begin INPUT DATA
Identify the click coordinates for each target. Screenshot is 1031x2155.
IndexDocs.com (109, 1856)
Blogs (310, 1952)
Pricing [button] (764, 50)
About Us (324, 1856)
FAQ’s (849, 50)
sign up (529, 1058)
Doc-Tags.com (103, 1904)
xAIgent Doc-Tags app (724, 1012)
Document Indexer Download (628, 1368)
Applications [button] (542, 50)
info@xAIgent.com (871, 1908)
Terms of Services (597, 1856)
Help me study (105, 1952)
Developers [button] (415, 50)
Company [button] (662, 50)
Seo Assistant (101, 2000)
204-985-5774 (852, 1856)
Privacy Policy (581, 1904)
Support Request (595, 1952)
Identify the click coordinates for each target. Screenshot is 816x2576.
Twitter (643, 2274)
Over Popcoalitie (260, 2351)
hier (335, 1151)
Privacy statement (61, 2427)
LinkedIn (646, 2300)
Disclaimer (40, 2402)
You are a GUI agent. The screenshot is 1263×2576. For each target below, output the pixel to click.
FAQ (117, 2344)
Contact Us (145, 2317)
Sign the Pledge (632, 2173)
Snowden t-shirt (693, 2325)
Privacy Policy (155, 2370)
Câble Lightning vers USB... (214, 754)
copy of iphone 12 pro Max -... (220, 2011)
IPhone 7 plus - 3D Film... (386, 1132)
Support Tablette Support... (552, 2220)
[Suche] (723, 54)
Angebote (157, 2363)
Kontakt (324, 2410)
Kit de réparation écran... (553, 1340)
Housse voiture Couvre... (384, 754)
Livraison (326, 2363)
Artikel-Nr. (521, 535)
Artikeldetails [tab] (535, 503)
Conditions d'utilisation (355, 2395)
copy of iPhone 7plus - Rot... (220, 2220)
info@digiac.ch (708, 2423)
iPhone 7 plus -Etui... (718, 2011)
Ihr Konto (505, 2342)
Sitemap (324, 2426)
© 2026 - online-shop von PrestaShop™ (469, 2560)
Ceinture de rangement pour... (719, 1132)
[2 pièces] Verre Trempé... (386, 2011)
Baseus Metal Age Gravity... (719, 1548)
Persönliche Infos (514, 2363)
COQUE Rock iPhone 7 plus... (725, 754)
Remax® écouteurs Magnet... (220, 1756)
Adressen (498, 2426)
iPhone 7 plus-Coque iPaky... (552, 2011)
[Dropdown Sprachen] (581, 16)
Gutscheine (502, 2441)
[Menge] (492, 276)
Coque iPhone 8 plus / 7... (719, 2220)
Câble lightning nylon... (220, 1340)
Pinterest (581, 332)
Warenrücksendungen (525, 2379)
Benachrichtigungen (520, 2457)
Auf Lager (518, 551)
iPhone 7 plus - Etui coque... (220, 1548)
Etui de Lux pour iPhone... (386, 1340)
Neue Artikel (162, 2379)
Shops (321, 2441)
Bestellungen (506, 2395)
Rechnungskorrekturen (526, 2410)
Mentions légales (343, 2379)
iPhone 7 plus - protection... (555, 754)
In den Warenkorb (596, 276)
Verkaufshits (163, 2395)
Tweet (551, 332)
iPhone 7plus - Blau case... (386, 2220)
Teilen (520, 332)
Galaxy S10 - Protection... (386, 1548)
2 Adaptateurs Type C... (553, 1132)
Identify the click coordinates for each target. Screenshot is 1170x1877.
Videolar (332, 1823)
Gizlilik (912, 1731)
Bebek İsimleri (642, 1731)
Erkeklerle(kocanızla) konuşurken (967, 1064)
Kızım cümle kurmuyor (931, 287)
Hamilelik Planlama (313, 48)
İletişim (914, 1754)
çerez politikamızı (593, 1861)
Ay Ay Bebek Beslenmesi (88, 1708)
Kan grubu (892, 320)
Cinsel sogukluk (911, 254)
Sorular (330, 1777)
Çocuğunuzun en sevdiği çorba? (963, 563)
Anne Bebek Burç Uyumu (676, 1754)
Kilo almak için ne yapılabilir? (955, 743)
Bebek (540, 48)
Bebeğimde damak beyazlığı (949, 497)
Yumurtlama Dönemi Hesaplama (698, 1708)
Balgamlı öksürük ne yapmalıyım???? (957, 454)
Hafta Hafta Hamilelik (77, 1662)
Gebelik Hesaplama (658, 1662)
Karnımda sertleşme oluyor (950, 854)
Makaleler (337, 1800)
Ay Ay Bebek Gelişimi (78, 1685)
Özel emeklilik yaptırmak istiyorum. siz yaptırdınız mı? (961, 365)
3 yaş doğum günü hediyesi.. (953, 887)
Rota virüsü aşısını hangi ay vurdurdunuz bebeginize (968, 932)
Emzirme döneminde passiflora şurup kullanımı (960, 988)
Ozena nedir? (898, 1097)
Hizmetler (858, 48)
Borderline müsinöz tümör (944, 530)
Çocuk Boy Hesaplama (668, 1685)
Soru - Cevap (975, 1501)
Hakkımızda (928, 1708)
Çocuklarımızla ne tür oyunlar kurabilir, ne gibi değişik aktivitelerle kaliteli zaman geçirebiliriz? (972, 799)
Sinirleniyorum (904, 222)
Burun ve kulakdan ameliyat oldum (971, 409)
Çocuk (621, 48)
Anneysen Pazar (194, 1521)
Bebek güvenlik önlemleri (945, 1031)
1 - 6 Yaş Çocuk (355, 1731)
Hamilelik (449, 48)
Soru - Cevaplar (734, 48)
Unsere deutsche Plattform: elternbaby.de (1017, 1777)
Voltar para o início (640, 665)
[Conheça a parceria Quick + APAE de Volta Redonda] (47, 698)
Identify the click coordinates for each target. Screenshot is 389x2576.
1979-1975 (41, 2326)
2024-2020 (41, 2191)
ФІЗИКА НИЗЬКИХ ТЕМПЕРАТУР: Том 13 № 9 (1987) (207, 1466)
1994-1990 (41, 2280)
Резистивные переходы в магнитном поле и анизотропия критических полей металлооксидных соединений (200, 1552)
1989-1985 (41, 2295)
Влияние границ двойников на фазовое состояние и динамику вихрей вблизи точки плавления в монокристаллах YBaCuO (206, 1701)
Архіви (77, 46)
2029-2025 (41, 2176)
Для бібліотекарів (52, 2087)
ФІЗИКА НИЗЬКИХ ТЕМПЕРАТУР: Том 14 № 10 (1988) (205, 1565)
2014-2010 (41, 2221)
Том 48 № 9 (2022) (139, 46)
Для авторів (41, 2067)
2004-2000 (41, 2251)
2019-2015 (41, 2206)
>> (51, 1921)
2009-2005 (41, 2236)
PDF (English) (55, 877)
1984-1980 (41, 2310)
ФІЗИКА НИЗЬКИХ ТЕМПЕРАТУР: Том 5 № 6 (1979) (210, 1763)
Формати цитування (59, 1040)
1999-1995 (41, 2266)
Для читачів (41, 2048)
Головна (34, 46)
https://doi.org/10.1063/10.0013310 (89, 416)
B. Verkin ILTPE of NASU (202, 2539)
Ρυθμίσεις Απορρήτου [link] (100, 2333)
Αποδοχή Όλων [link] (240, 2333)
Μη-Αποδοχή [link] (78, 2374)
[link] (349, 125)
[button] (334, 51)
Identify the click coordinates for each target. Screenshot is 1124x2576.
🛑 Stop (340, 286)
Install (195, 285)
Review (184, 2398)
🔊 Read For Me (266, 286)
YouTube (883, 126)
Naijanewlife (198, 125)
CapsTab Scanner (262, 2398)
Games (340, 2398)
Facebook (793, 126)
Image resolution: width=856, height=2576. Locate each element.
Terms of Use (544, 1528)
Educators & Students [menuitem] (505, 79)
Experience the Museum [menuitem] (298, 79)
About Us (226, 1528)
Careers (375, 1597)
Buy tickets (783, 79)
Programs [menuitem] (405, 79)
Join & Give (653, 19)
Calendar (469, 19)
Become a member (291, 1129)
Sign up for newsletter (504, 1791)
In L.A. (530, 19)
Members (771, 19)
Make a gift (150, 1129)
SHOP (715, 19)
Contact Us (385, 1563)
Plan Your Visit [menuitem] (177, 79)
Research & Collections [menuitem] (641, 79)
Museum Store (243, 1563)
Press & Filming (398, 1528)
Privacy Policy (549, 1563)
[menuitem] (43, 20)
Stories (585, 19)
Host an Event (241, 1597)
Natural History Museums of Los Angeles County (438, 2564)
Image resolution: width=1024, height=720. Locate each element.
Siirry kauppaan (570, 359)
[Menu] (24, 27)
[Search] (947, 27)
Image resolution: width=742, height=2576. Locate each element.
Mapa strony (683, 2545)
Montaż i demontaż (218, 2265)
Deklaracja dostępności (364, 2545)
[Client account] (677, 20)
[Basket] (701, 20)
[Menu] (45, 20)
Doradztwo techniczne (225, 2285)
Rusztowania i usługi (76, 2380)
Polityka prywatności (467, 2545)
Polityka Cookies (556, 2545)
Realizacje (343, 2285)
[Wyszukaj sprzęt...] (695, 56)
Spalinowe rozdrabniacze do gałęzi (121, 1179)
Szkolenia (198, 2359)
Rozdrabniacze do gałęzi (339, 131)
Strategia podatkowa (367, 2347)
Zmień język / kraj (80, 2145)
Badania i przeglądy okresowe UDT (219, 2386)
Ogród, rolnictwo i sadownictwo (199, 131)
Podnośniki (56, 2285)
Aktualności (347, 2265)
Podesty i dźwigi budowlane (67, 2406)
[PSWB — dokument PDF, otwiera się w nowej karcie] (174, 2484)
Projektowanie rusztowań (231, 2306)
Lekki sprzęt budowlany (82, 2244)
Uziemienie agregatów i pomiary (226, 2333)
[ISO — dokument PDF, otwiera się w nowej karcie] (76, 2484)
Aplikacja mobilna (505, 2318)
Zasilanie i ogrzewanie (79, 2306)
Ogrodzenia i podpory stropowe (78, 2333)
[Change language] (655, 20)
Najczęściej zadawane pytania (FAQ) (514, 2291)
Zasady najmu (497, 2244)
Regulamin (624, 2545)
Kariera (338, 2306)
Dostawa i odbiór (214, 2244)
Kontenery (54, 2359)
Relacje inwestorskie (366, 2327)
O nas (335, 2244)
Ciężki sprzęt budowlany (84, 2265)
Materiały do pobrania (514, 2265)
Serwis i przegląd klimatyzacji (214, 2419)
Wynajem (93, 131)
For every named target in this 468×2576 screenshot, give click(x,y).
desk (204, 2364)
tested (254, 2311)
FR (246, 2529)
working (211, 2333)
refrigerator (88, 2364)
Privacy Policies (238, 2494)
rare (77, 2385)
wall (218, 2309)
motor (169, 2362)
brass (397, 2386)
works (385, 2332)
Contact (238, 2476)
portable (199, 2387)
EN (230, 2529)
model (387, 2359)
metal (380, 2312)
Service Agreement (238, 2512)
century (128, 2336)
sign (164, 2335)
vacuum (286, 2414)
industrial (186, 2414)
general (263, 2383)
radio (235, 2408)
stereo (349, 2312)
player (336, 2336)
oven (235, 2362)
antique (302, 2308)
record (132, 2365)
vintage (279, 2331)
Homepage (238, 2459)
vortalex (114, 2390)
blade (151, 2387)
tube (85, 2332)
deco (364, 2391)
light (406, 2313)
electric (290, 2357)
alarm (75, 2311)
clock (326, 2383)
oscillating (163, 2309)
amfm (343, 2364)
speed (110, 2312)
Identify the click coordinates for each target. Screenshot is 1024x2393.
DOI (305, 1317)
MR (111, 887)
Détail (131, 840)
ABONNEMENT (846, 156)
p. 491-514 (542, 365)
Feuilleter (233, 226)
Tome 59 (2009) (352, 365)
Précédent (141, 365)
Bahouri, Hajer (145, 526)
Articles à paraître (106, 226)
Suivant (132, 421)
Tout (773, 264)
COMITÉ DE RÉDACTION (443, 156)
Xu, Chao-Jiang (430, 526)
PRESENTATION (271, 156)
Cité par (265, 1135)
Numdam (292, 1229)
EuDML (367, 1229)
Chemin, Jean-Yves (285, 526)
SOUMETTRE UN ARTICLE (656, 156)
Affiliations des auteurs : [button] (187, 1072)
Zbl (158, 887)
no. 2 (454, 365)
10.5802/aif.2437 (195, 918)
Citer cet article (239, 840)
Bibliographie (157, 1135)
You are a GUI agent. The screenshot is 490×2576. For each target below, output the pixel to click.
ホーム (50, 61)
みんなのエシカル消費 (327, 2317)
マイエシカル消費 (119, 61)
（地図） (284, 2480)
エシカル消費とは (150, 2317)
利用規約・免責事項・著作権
end INPUT DATA
*DESCRIPTION OF THE TASK*
Copy the lines from the first one up to and including the line with "Auf Lager (518, 551)", swapping "Privacy Policy" for "Data Policy" and keeping everything else the same.

*CORRECT RESULT*
Identify the click coordinates for each target. Screenshot is 1031x2155.
IndexDocs.com (109, 1856)
Blogs (310, 1952)
Pricing [button] (764, 50)
About Us (324, 1856)
FAQ’s (849, 50)
sign up (529, 1058)
Doc-Tags.com (103, 1904)
xAIgent Doc-Tags app (724, 1012)
Document Indexer Download (628, 1368)
Applications [button] (542, 50)
info@xAIgent.com (871, 1908)
Terms of Services (597, 1856)
Help me study (105, 1952)
Developers [button] (415, 50)
Company [button] (662, 50)
Seo Assistant (101, 2000)
204-985-5774 (852, 1856)
Data Policy (581, 1904)
Support Request (595, 1952)
Identify the click coordinates for each target. Screenshot is 816x2576.
Twitter (643, 2274)
Over Popcoalitie (260, 2351)
hier (335, 1151)
Privacy statement (61, 2427)
LinkedIn (646, 2300)
Disclaimer (40, 2402)
You are a GUI agent. The screenshot is 1263×2576. For each target below, output the pixel to click.
FAQ (117, 2344)
Contact Us (145, 2317)
Sign the Pledge (632, 2173)
Snowden t-shirt (693, 2325)
Data Policy (155, 2370)
Câble Lightning vers USB... (214, 754)
copy of iphone 12 pro Max -... (220, 2011)
IPhone 7 plus - 3D Film... (386, 1132)
Support Tablette Support... (552, 2220)
[Suche] (723, 54)
Angebote (157, 2363)
Kontakt (324, 2410)
Kit de réparation écran... (553, 1340)
Housse voiture Couvre... (384, 754)
Livraison (326, 2363)
Artikel-Nr. (521, 535)
Artikeldetails [tab] (535, 503)
Conditions d'utilisation (355, 2395)
copy of iPhone 7plus - Rot... (220, 2220)
info@digiac.ch (708, 2423)
iPhone 7 plus -Etui... (718, 2011)
Ihr Konto (505, 2342)
Sitemap (324, 2426)
© 2026 - online-shop von PrestaShop™ (469, 2560)
Ceinture de rangement pour... (719, 1132)
[2 pièces] Verre Trempé... (386, 2011)
Baseus Metal Age Gravity... (719, 1548)
Persönliche Infos (514, 2363)
COQUE Rock iPhone 7 plus... (725, 754)
Remax® écouteurs Magnet... (220, 1756)
Adressen (498, 2426)
iPhone 7 plus-Coque iPaky... (552, 2011)
[Dropdown Sprachen] (581, 16)
Gutscheine (502, 2441)
[Menge] (492, 276)
Coque iPhone 8 plus / 7... (719, 2220)
Câble lightning nylon... (220, 1340)
Pinterest (581, 332)
Warenrücksendungen (525, 2379)
Benachrichtigungen (520, 2457)
Auf Lager (518, 551)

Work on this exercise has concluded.